• **The data**:
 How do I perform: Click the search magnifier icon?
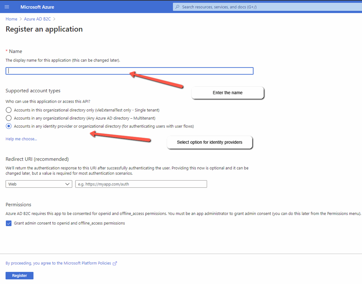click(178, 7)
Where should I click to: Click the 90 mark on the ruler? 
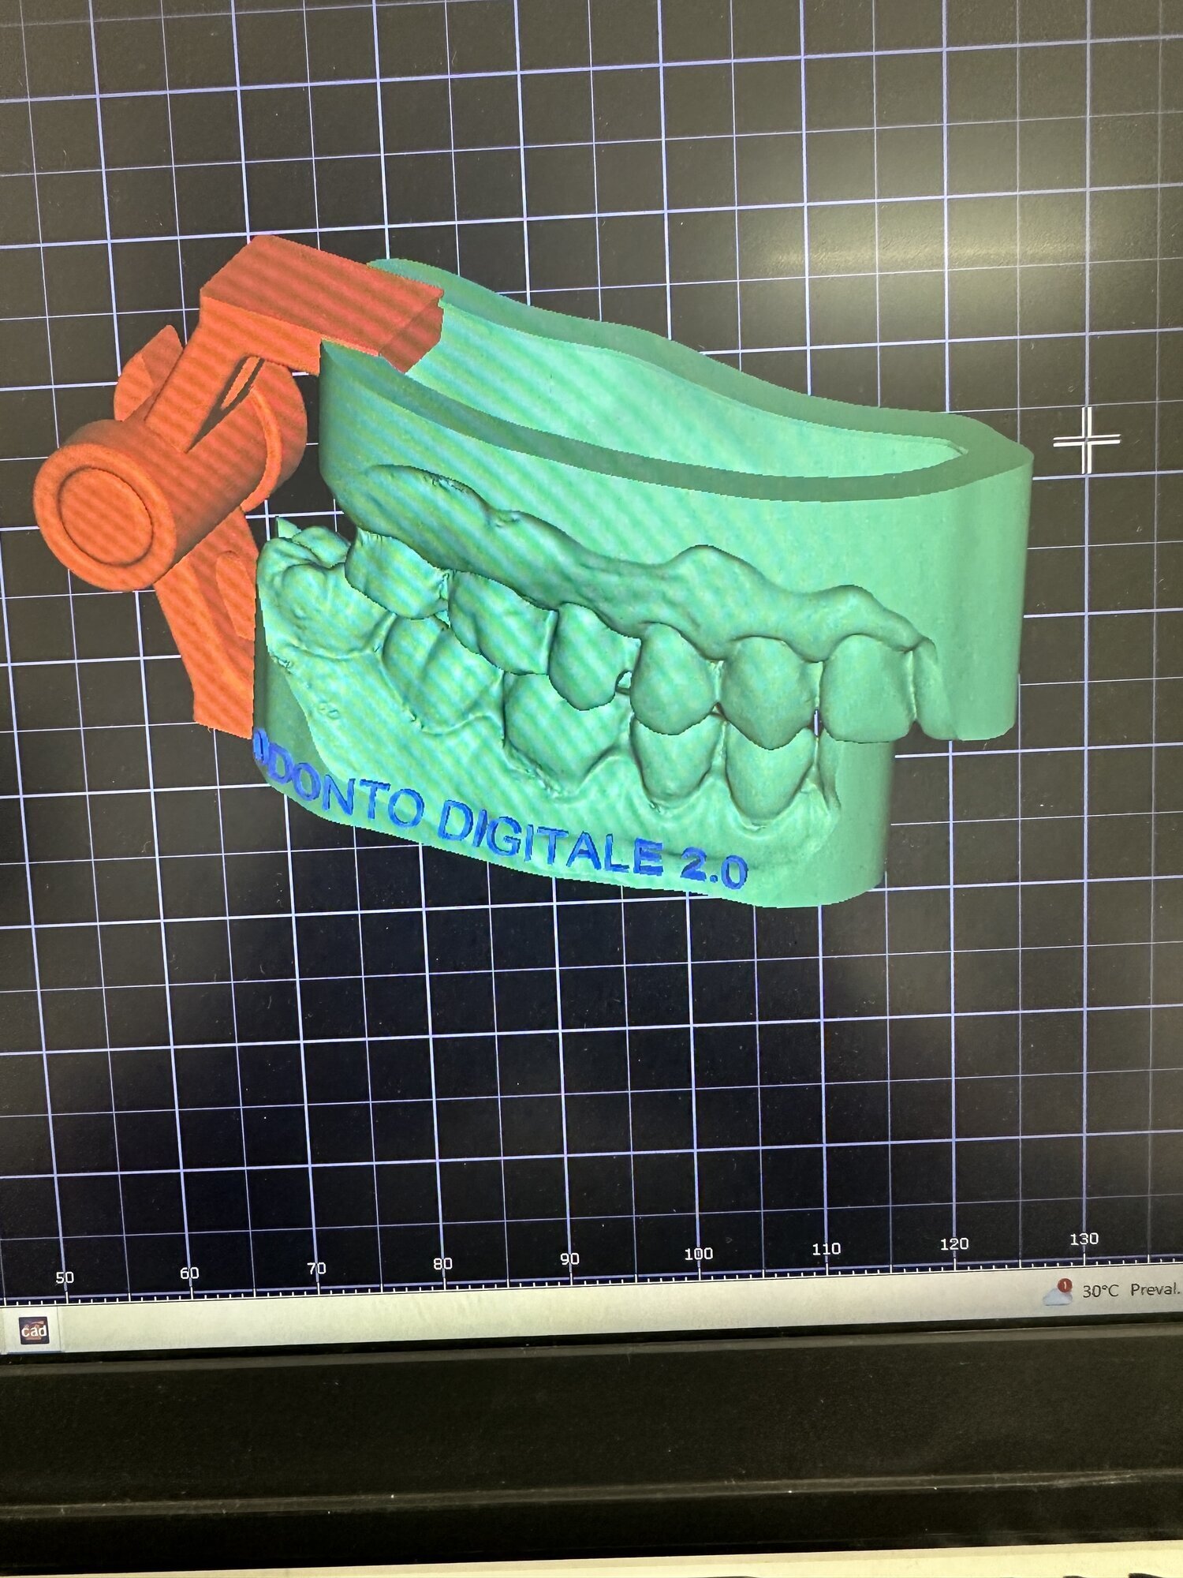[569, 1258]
==
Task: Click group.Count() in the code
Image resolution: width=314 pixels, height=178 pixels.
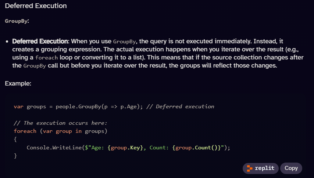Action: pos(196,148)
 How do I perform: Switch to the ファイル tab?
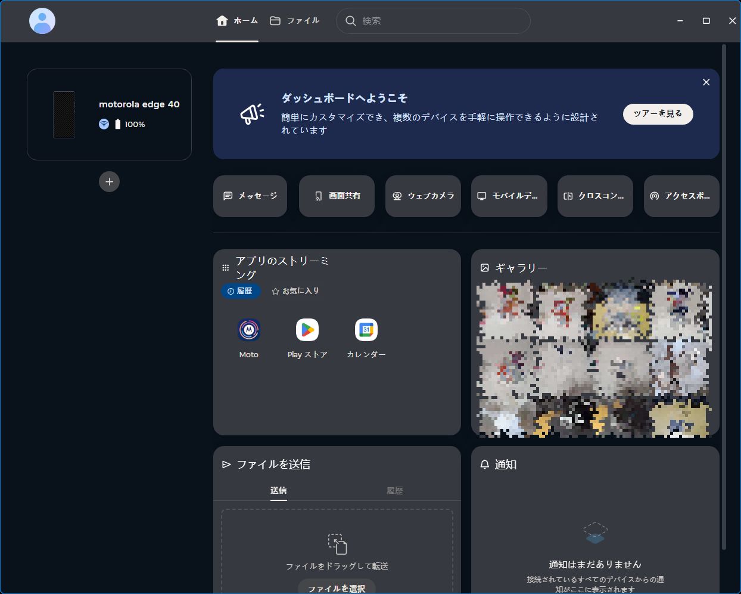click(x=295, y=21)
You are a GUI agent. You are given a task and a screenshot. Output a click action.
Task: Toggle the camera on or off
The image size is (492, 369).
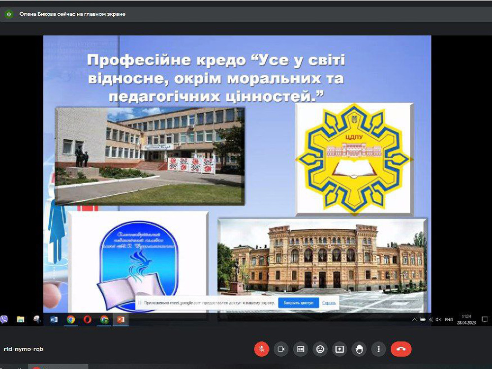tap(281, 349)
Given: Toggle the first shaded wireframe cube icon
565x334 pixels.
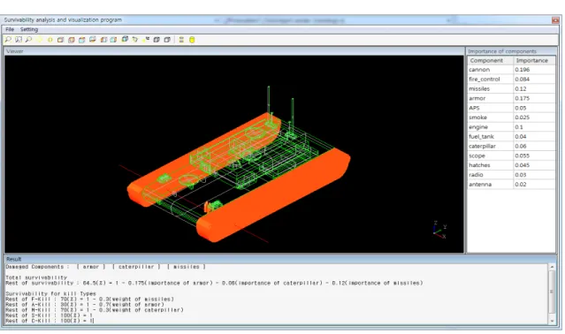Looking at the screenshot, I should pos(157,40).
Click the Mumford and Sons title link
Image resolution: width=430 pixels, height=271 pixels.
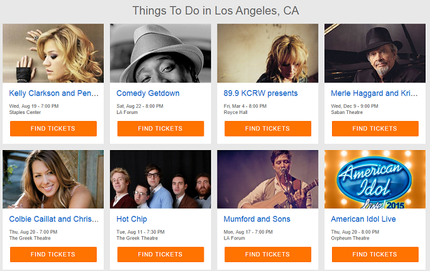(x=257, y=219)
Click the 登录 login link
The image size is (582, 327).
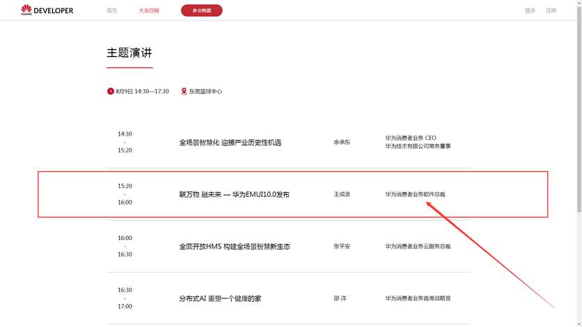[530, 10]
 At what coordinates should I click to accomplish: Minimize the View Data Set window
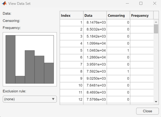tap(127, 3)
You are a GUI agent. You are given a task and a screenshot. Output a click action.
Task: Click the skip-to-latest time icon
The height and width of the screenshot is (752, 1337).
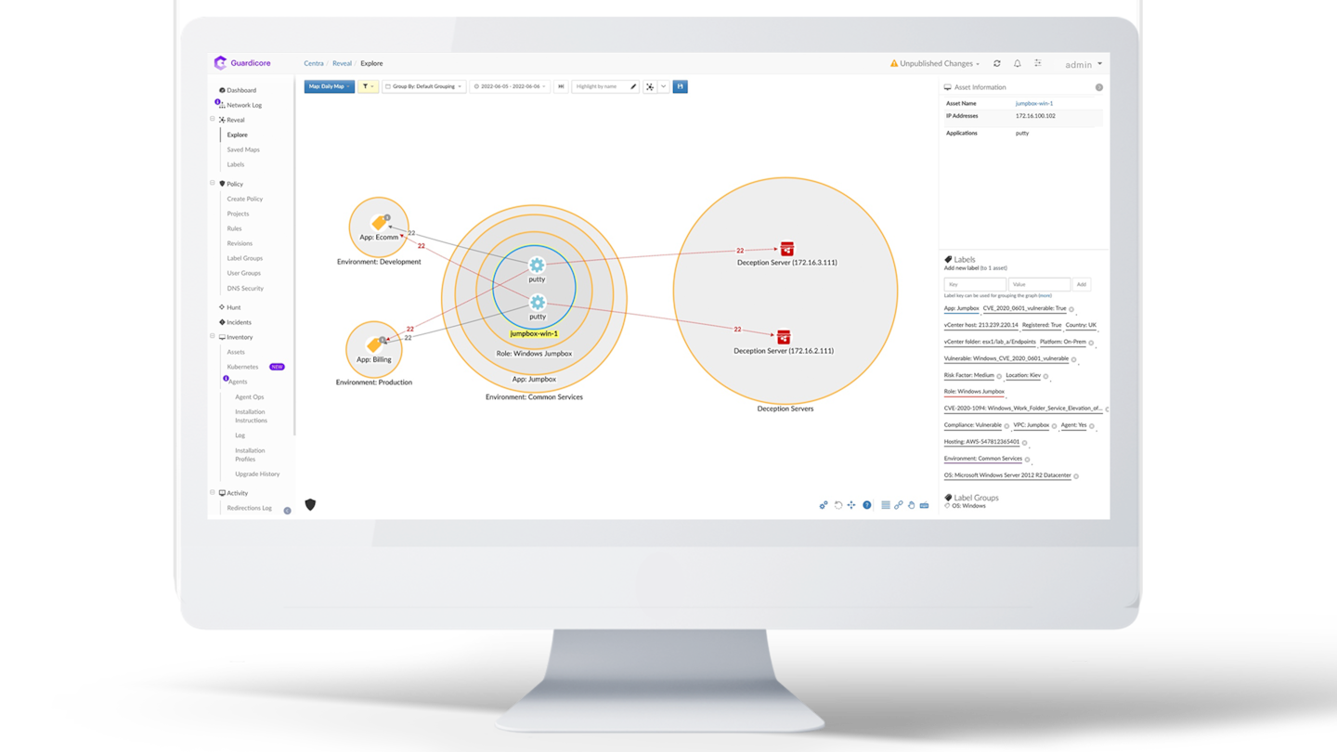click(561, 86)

• **Problem description**:
Copy the lines of the listing between the line containing "Where should I" and the line containing "[569, 1258]", inclusive, reproducing them exactly and without the pictures.

• **Output of the task**:
Where should I click to: Click the 90 mark on the ruler? 
[569, 1258]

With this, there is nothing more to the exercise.